In retrospect, I realize that all of these teachers and some of the students were simply products of their environment, but they triggered in me a strong desire to start my own personal civil rights movement to show everyone that I was just as good as they were by doing better than they did in school. As my academic awards and accomplishments continued to pile up, I had to combat feelings of superiority, which proved to be just as difficult as the task of fighting off an inferiority complex. Nevertheless, by the time I was in high school I had come to understand that people are people, and that their external appearance was not a good predictor of what kind of people they were.
In April of 1968, on the day after Dr. Martin Luther King Jr. was assassinated, a major riot broke out at my high school in inner-city Detroit. Most of the black students were so outraged that they were trying to physically harm anyone who was white. Some very serious beatings took place, and I saw many of my white friends being harassed. The student population of the school was about 70 percent black, so the white students did not have much of a chance. At the time, I held a job as the biology laboratory assistant setting up experiments for the other students. The department even trusted me with a key to the science classrooms and the greenhouse. So during the riot, I used that key to open the greenhouse and hide several white students during the melee.

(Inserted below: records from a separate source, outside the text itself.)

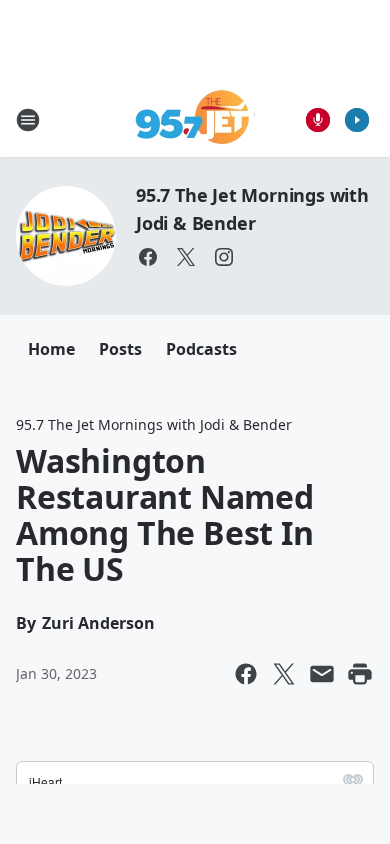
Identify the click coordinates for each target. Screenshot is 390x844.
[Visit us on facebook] (148, 257)
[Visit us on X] (186, 257)
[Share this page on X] (284, 674)
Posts (120, 349)
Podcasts (201, 349)
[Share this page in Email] (322, 674)
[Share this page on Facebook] (246, 674)
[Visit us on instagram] (224, 257)
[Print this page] (360, 674)
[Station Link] (195, 119)
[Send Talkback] (318, 120)
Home (51, 349)
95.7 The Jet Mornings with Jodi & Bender (154, 424)
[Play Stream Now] (357, 120)
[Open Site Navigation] (28, 120)
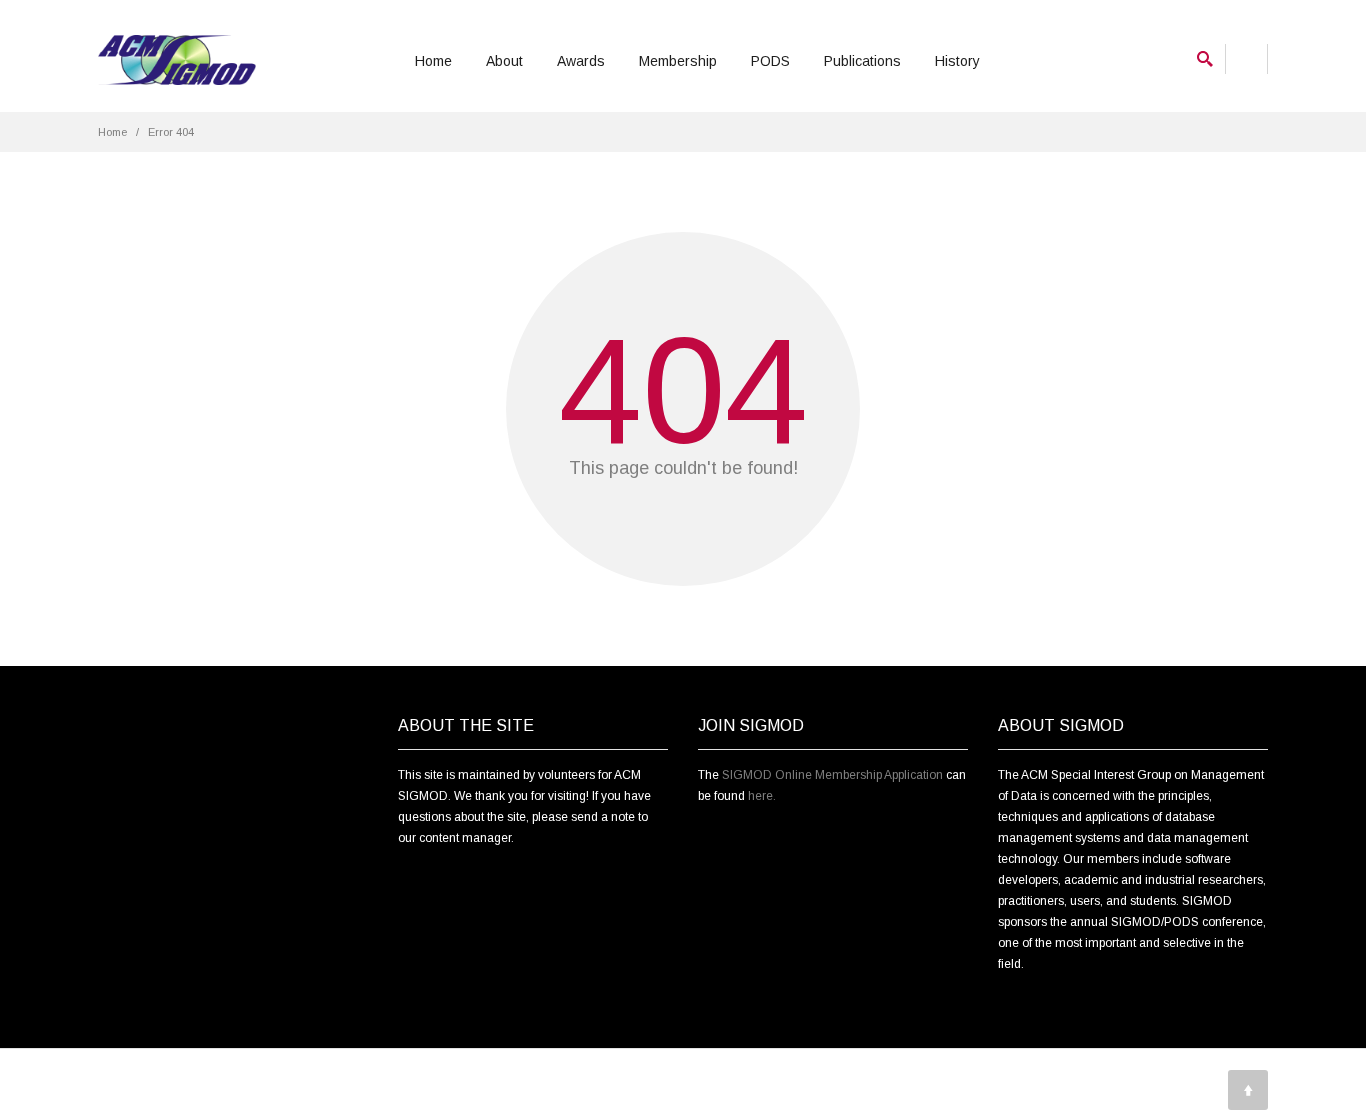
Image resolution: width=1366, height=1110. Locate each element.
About (504, 61)
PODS (770, 61)
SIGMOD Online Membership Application (832, 775)
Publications (862, 61)
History (957, 61)
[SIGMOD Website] (177, 60)
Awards (581, 61)
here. (762, 796)
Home (433, 61)
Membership (678, 61)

By that time in my life, I understood the extent of racism in America, but I also was beginning to have hope for the future. Having lived and studied among both black and white cultures, I knew that there are good white and black people and there are bad white and black people. It mattered not what color your skin was on the outside, but rather what the condition was of your heart and mind inside. And as I better understood human nature, I felt more emboldened to do things differently than everybody else and to chart my own course for a successful life.

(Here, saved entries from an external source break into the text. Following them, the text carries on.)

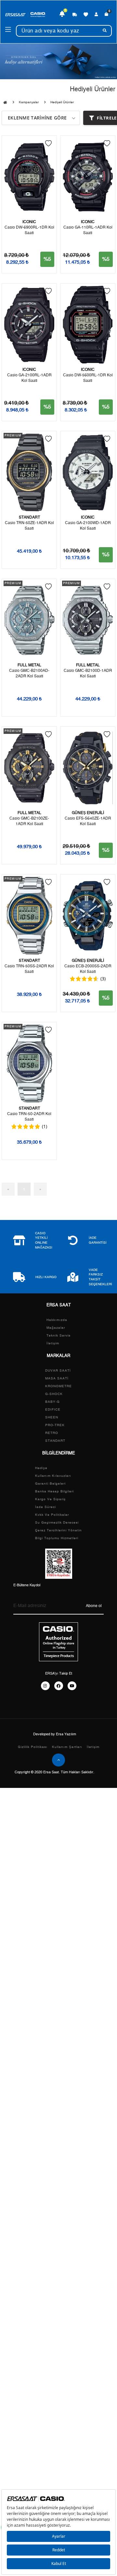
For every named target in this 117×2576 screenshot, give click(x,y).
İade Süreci (45, 1507)
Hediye (41, 1468)
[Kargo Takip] (74, 14)
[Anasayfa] (5, 102)
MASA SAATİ (57, 1378)
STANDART (55, 1440)
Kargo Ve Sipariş (50, 1499)
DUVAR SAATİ (58, 1370)
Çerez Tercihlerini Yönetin (58, 1530)
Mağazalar (55, 1327)
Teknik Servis (58, 1335)
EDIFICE (52, 1409)
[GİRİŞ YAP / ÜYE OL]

I think that many of the people involved in the founding of our nation also felt they were victims of injustice, but they too had a profound understanding of human nature and set out to design a system different from previous governments that would level the playing field.
Today our nation faces a challenge of a different kind—one that nevertheless requires of us all a movement to stand up for our civil rights. One that asks us to educate ourselves as to the founders' original vision for our nation and to take action to assure we protect and pursue that vision. While many nations lean on their past to give them a sense of accomplishment, the United States has a history of redefining itself and moving forward to ensure that there is indeed liberty and justice for all.